Go ahead and remove the valve covers and all the spark plugs. You're going to have to do that, anyway.
The cylinder will be on the compression stroke when both valves are closed. Stick a (preferably) wooden dowel into the cylinder, and let it rest on top of the piston. Carefully turn the crank pulley. You will be able to feel when the piston is at (or approaching) the top of its travel, by feeling what the dowel is doing. Be careful not to let the dowel get bound up, and break off. The cord that you're feeding into the cylinder is to stop the valves from dropping down onto the piston, or into the cylinder. (If you fed in 11', the piston is still way down in the cylinder.)
An alternative is available if you have an air compressor and a sparkplug adapter. (If you have a compression gauge, the "screw-in" adapter should work fine.)

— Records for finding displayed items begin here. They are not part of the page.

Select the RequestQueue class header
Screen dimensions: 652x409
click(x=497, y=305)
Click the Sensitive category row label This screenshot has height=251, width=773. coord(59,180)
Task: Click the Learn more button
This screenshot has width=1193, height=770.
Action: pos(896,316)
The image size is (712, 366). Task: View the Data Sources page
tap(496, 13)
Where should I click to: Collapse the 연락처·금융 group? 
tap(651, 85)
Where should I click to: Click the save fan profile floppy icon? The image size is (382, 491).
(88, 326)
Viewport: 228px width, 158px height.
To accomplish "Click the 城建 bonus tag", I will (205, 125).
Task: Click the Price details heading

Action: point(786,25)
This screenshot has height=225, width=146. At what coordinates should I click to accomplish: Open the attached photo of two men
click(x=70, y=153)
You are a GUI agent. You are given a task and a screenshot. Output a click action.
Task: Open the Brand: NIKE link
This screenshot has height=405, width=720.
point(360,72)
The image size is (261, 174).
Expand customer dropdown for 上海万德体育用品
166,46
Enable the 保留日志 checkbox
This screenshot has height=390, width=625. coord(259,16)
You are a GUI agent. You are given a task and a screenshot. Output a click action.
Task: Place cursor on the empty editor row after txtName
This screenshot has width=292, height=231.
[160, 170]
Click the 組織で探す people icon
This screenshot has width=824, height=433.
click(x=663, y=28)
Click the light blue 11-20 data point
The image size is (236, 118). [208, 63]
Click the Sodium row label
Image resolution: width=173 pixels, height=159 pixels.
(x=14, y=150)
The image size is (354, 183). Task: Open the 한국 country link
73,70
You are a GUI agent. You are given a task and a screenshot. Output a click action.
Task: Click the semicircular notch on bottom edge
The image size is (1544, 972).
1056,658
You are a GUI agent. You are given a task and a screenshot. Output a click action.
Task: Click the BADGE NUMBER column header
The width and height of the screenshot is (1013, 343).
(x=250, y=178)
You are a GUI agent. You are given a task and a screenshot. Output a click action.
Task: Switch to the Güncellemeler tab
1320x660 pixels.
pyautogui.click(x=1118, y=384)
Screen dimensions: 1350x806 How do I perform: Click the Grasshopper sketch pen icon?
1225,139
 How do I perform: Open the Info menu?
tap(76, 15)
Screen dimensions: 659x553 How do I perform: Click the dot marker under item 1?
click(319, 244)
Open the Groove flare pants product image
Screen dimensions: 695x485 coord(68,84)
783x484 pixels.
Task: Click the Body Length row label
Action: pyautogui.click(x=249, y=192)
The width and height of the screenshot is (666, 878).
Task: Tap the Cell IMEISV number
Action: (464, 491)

It doesn't really matter where the piston is on its stroke.
Remove all of the rockers. Mark where they came from. They need to go back in the same place.
Connect the compressor to the cylinder, and pressurize it. Full pressure is fine. You generate much more than that, every time the spark plug fires.
Once the cylinder is pressurized, you can do all the work you need to do to replace the seals. The air pressure will hold the valves closed.
It really would be a good idea to have the piston at the top of its travel, in the cylinder that you're working on. If the pressure drops, for whatever reason, the valve still shouldn't drop into the engine.
If anyone sees any flaws with this method, please comment. It's what I was planning to do when I replace my valve springs.